NORTH STONINGTON — While some students in the Wheeler High School gymatorium wore sneakers and shorts Monday afternoon and practiced basketball, others stood on a stage above them, wearing Victorian-age costumes and practicing their lines.
The students on the stage — looking as if they'd just stepped out of 19th century England — were at the dress rehearsal for Charles Dickens' "A Christmas Carol," which opens Friday night at the school.
"We share the space," said Director Marybeth Tavares, an English teacher, as she stood on the stage looking towards the ballplayers. "And we make it work."
As with most endeavors at the school, added Tavares, "we all work together."
For instance, she added, Dave Bradannini and his students in the technology education department constructed the set, while Sue Starr and her students in the art department designed and painted it.
"We all pitch in and make it work ... people step up to help," Tavares added. "The kids are committed and so are we."
Behind Tavares, in a corner of the stage, Molly Butremovich and Olivia Elliot, both juniors, and Skyler Morgan, a freshman, stood huddled over senior Malcolm Thompson, applying ghostly-looking makeup to his face. Thompson, wearing a long black mourning coat, will play the role of Jacob Marley in the play. His brother, TJ, a junior, will play the role of Ebeneezer Scrooge.
"He's kind of the reason I'm doing it," said TJ, as he wrestled with the fastener on the vintage black velvet vest he was wearing.
"Malcolm played the poulterer in our first production of 'A Christmas Carol' five years ago," said Tavares. Now, he's back as Marley, and his brother is Scrooge.
Senior Savannah Johnson, who plays The Spirit of Christmas Past, said she was enjoying her role, one in which she takes Scrooge on a journey back to his childhood, and to a memory with Belle, the young woman who was once his fiancee.
"It's a fun role, especially the dance scene," she said.
But Johnson said her favorite part is a sadder one, where Belle breaks up with young Ebeneezer.
"It's an emotional scene," she said. "And TJ plays his part well."

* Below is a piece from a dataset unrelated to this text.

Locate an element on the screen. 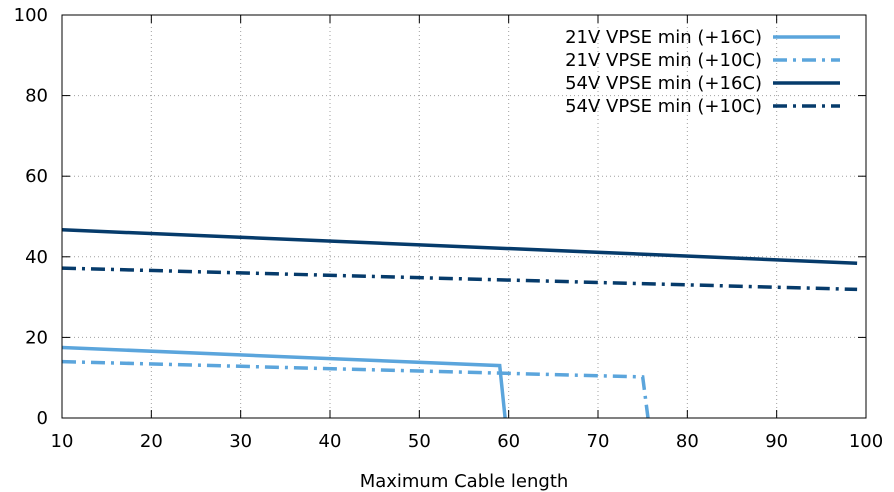  x-tick-label: 60 is located at coordinates (508, 442).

On another part of the stage, 14-year-old Nora Broderick, a freshman, was wearing her Mrs. Cratchit costume while Cora Post, 15, a sophomore, stood nearby, dressed as Janet Hallowell.
Nearby, 16-year-old Juliana Martens, one of the two stage managers, helped junior Amarie Bransford, 16, who plays the role of Mrs. Fezziwig, fix her hair.

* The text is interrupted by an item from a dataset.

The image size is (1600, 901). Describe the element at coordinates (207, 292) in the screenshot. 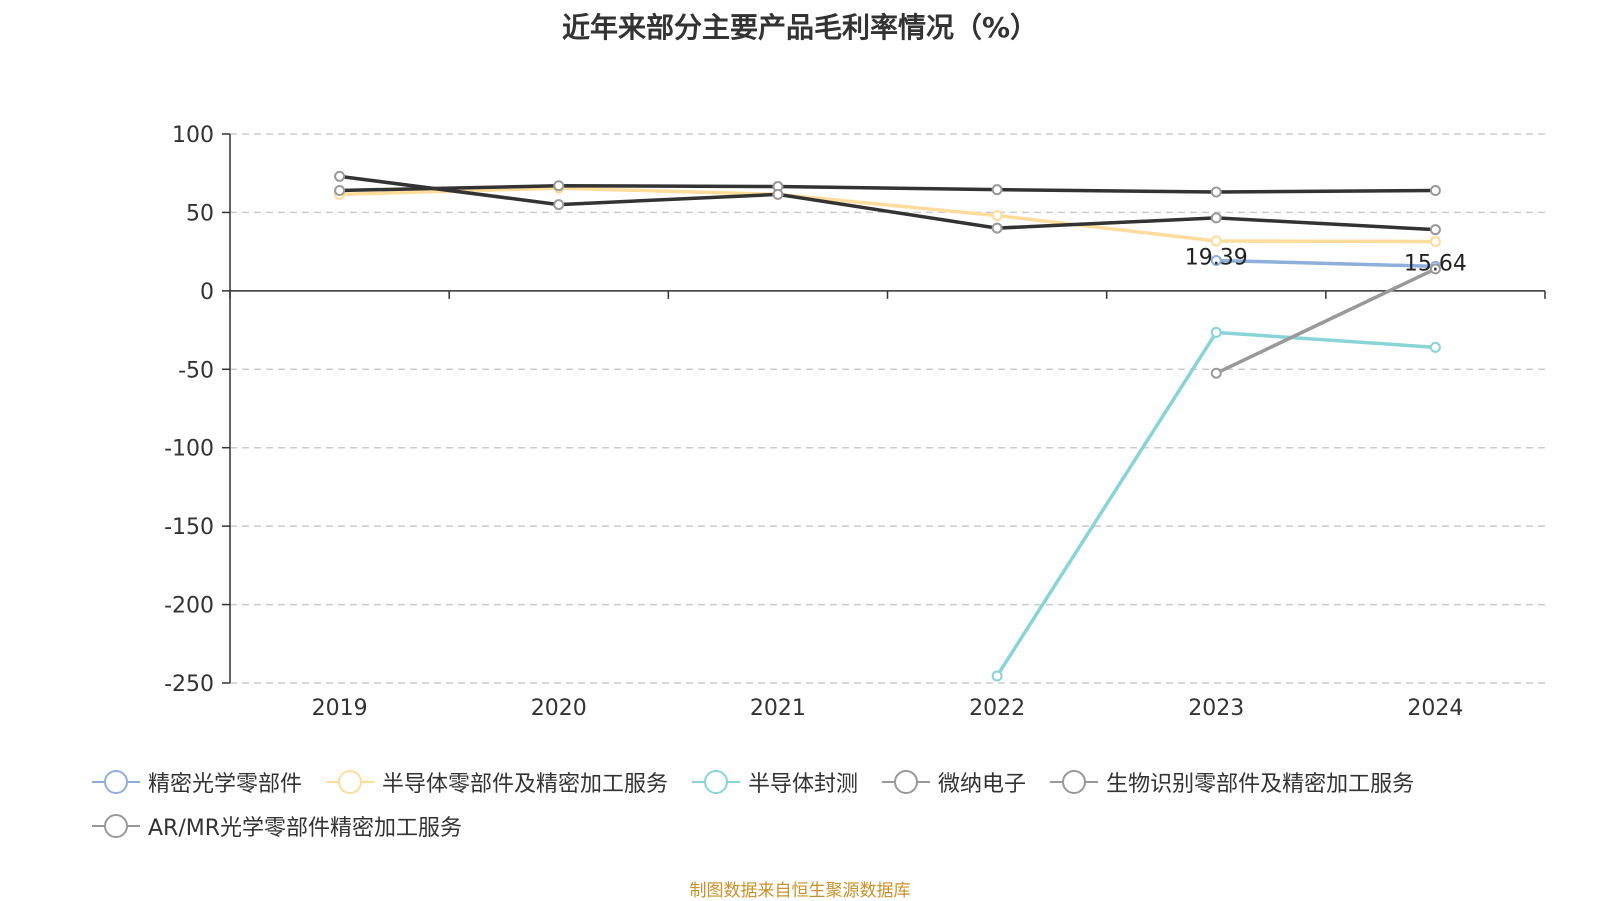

"This is my first time dancing on stage," said Bransford with a smile.
"It's a great cast," said Tavares, a former opera singer. "They've been working very hard."
Actually, she added, "I've been working on the play since last year."
"As soon as school was over last spring, I began preparing," she said. "It's great to get back [in the fall] and be ready to go."
Theater is important for students, Tavares said. "It builds confidence and it opens doors."
"We're a small school but we're big on talent," she added.